The UK is to focus on large-scale, unsophisticated attacks – Photo credit: PA
In his first speech in the role, given at a conference in Washington, Ciaran Martin said that the centre, which will be officially opened next month, would be carrying out “active cyber defence”. This will see the government working with industry to address large-scale, unsophisticated attacks that are prolific and doing a lot of damage.
“The great majority of cyber attacks are not terribly sophisticated. They can be defended against,” Martin said. “But far too many of these basic attacks are getting through. And they are doing far too much damage. They’re damaging our major institutions.”
Martin acknowledged that it was open to debate whether the government should get involved in countering attacks that target companies, but said that there was a legitimate role for it to take the lead. This, he said, would boost businesses’ and consumers’ confidence in the digital economy.

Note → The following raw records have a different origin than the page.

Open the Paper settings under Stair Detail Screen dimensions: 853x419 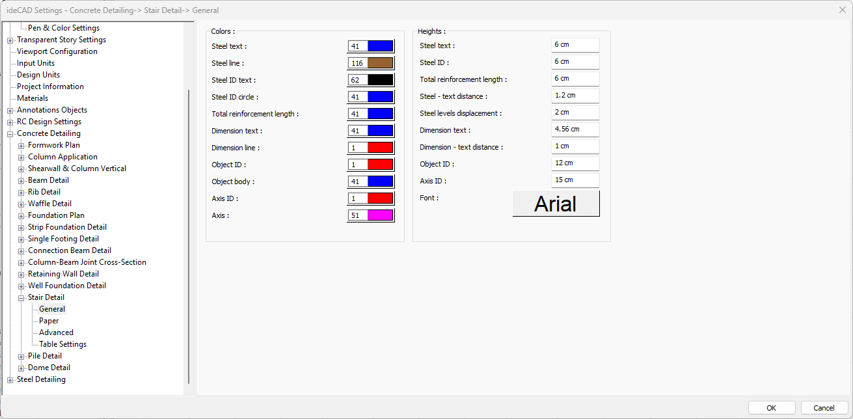[49, 321]
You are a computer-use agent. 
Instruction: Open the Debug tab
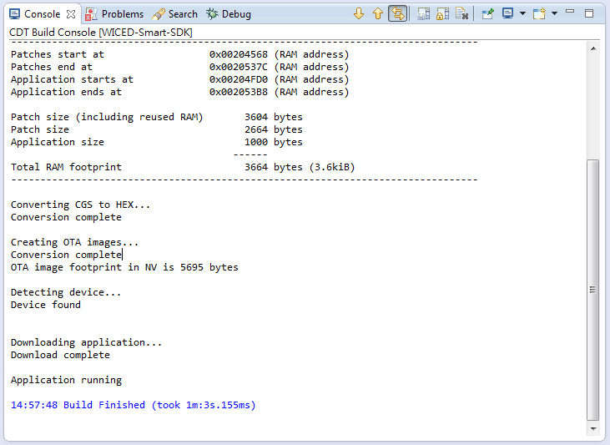(229, 14)
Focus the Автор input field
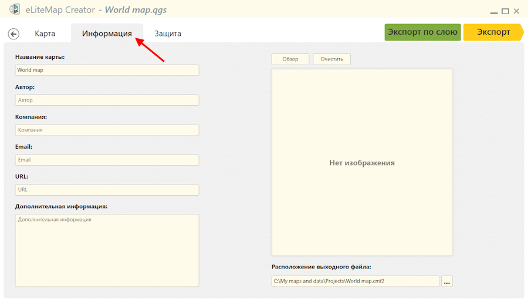Image resolution: width=528 pixels, height=302 pixels. [x=107, y=100]
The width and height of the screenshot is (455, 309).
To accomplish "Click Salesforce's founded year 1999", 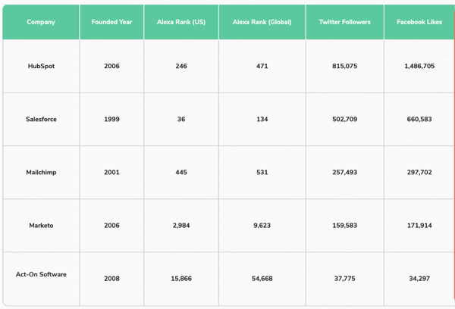I will 111,120.
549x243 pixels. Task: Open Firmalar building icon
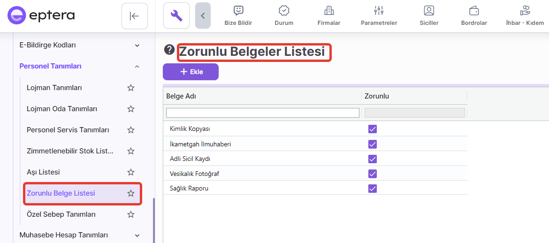(329, 11)
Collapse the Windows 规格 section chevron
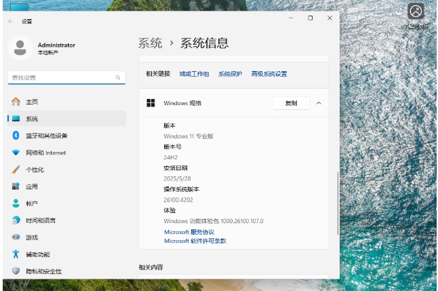The width and height of the screenshot is (438, 291). click(319, 103)
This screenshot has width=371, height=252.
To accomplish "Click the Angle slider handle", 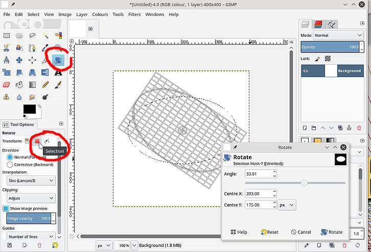I will (x=304, y=183).
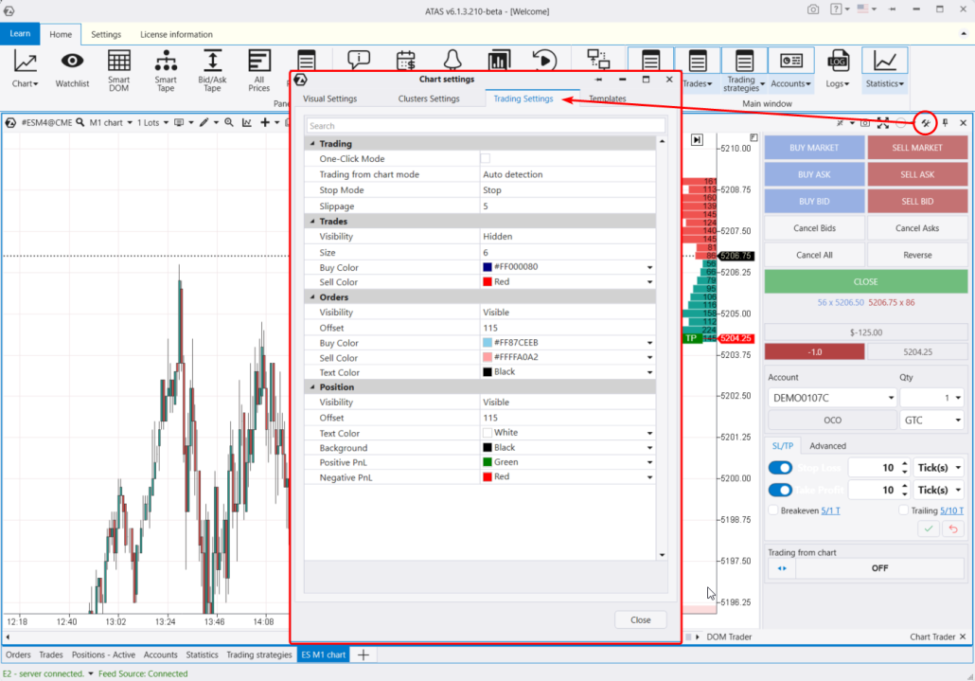
Task: Toggle the Stop Loss switch off
Action: 779,467
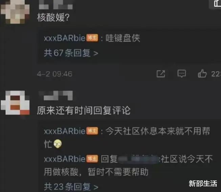Open second commenter's pixelated avatar
Image resolution: width=221 pixels, height=192 pixels.
click(15, 103)
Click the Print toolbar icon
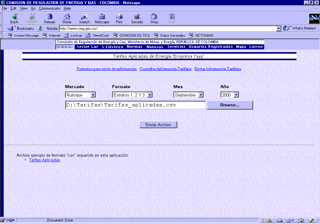 [119, 19]
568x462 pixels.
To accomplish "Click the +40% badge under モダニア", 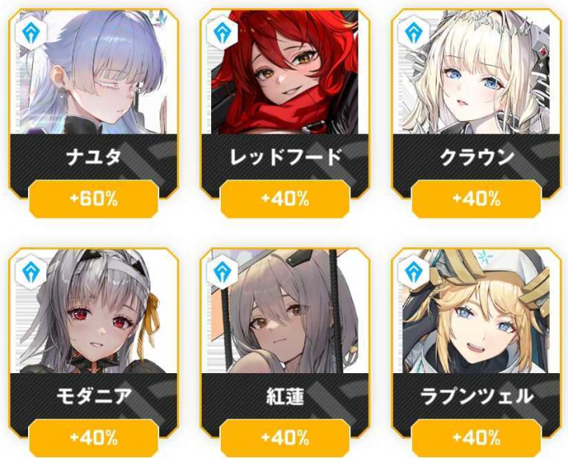I will click(94, 438).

The National Cyber Security Centre will look at using a series of automated measures to make UK government networks the most secure, with the aim of demonstrating their efficacy so others take them on.

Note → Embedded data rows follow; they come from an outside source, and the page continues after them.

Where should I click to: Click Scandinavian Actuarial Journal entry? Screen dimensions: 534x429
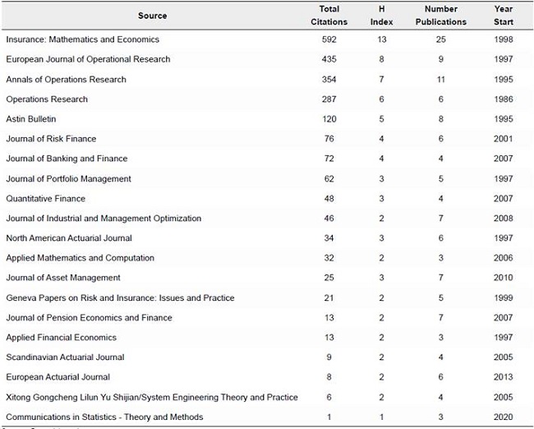point(65,358)
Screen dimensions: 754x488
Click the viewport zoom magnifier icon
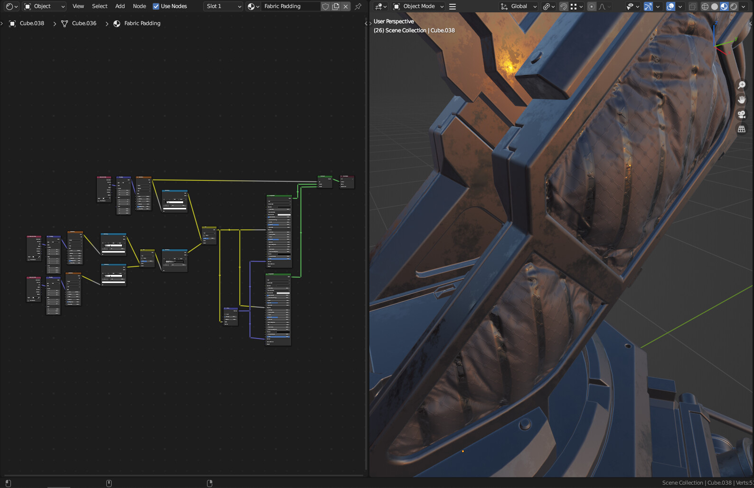point(741,85)
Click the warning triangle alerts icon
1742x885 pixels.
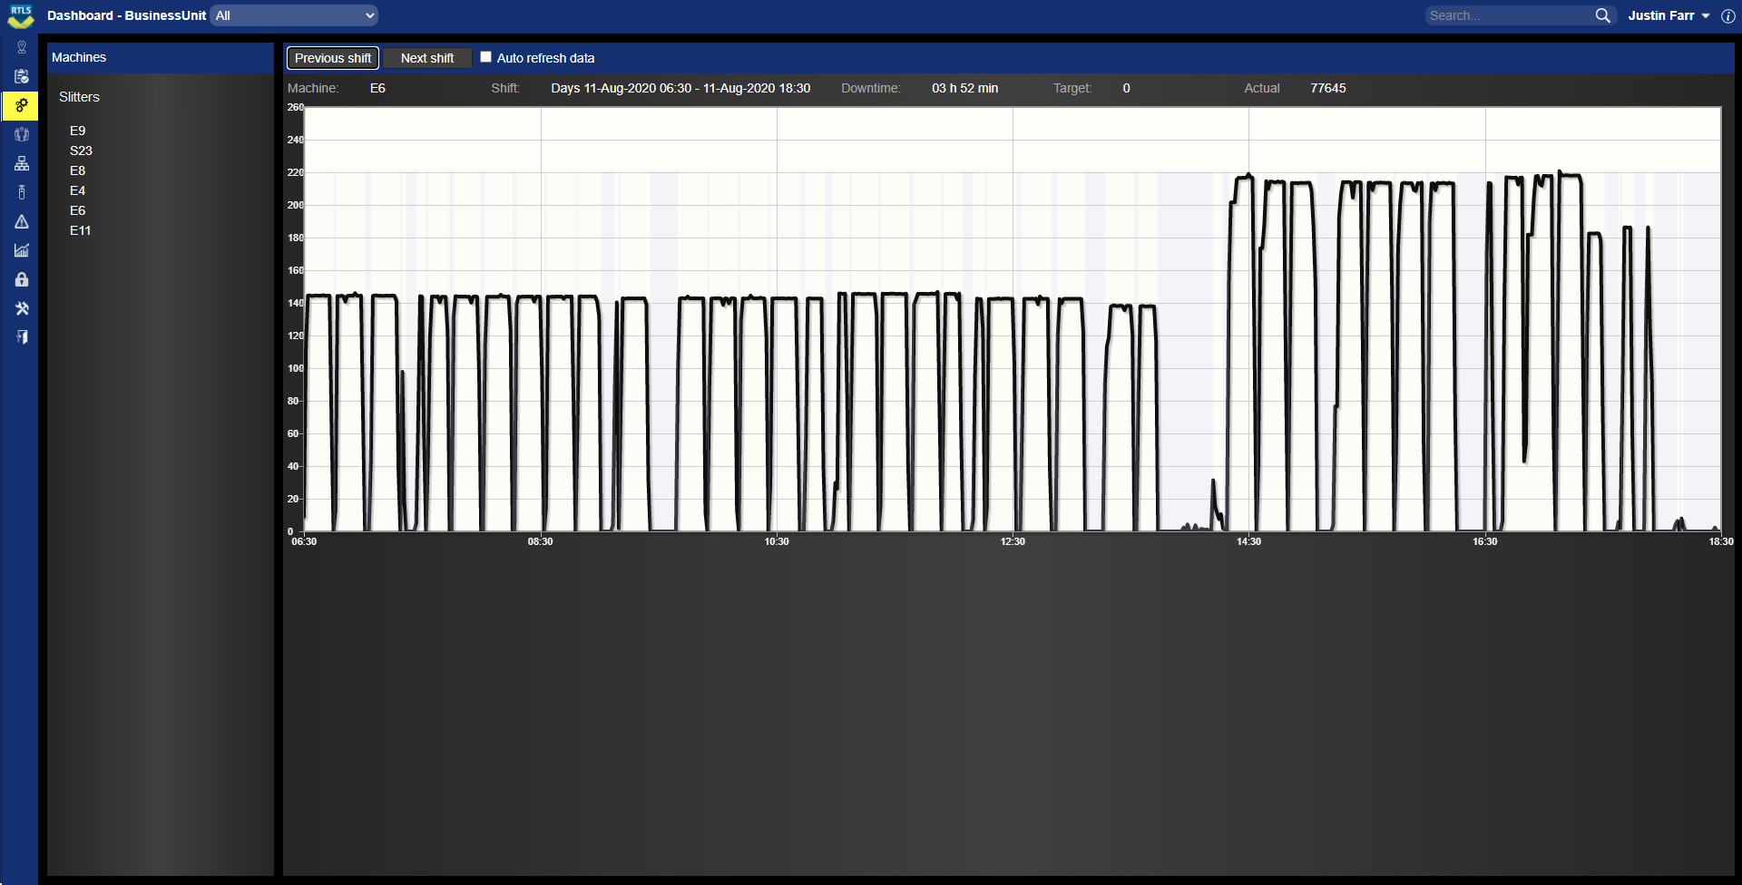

Martin listed some examples, which included work to stop people spoofing GOV.UK domains by updating its DMARC – Domain-based Message Authentication, Reporting and Conformance – policy to stop emails from the wrong IP sets.

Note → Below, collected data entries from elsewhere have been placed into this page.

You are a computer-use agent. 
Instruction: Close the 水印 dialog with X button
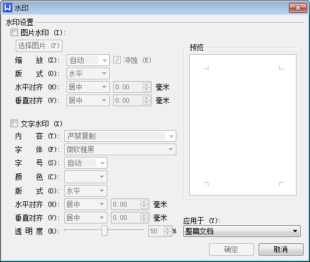(298, 8)
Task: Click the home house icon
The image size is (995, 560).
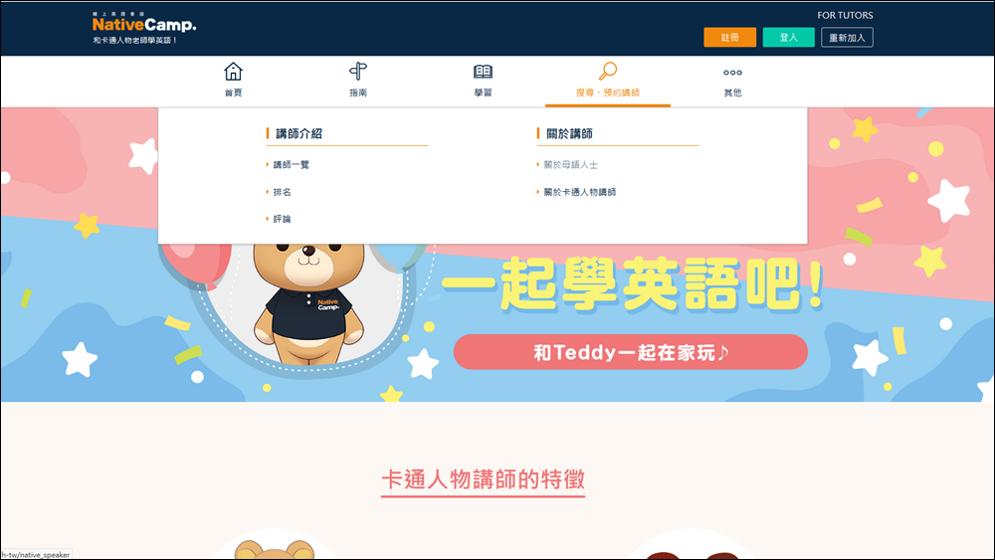Action: (x=233, y=71)
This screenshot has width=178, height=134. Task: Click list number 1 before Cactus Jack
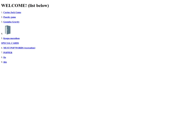pos(2,13)
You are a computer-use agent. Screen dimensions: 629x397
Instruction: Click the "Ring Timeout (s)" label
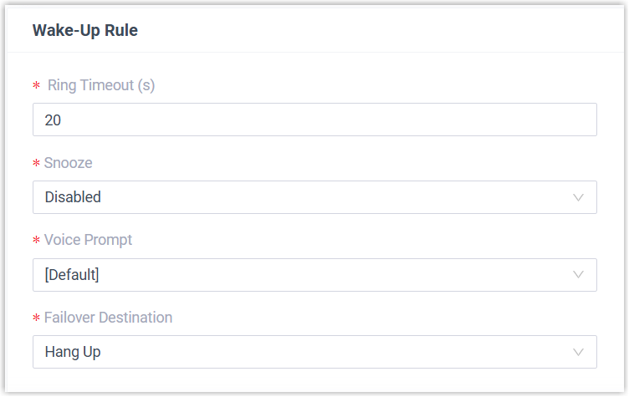pyautogui.click(x=101, y=84)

He also set out what he described as a flagship project that would automatically protect government sites from hacks through increased DNS filtering, adding that this could be sold on to companies. “What better way of providing automated defences at scale than by the major private providers effectively blocking their customers from coming into contact with known malware and bad addresses?”
He said it was crucial that economy-wide initiatives should be private sector-led, and stressed that such filtering would have to be opt-out based for consumers. “Addressing privacy concerns and citizen choice is hardwired into our programme,” he said.
Discussing the new national centre, Martin said that the aim was to bring together the UK’s expertise in one organisation, adding that transparency would be a key part of what made it unique. The centre, he said, would be taking “a more public-facing approach than ever before”.
Further elements to the government’s strategy for cyber defence include building up core national defensive cyber capabilities and work to mitigate against the risks linked to securing legacy systems by designing and implementing systems that are harder to disrupt.
Martin’s speech came as the National Audit Office published a critical report into data protection, calling for much greater coordination of strategy by the Cabinet Office.
It said that said there were almost 9,000 data breaches from the 17 biggest government departments in 2014-15. It also noted that there were twice as many national-level cyber incidents – 200 a month – in that year than the previous one.
Referring to the National Cyber Security Centre, the NAO said it would help pool expertise, it was of the opinion that a more wide-ranging shake-up is needed to improve protection.
“The NCSC should streamline central government processes for dealing with information incidents in cyberspace,” the report said.
“However, the scale and pace of the challenges of protecting information are such that these structural changes are unlikely to be sufficient on their own unless Cabinet Office also supports departments in addressing the wider problems set out in this report.”
It also sounded a note of caution on the centre’s plans to work with the private sector – which Martin repeatedly emphasised in his speech.
“The NCSC is designed to work with government and the private sector: whether it has the capacity to do so effectively remains to be seen,” the NAO said.
In concluding his speech, Martin said that the centre wanted to be judged on results.
“Hard data and hard, credible evidence has been scarce in cyber security thus far,” he said. “Part of the agenda will be the publication of data and evidence about what is and isn’t working, and metrics about the outcomes achieved. If we succeed, we want to be able to prove it, not just assert it. If we fail, we don’t expect to be able to hide.”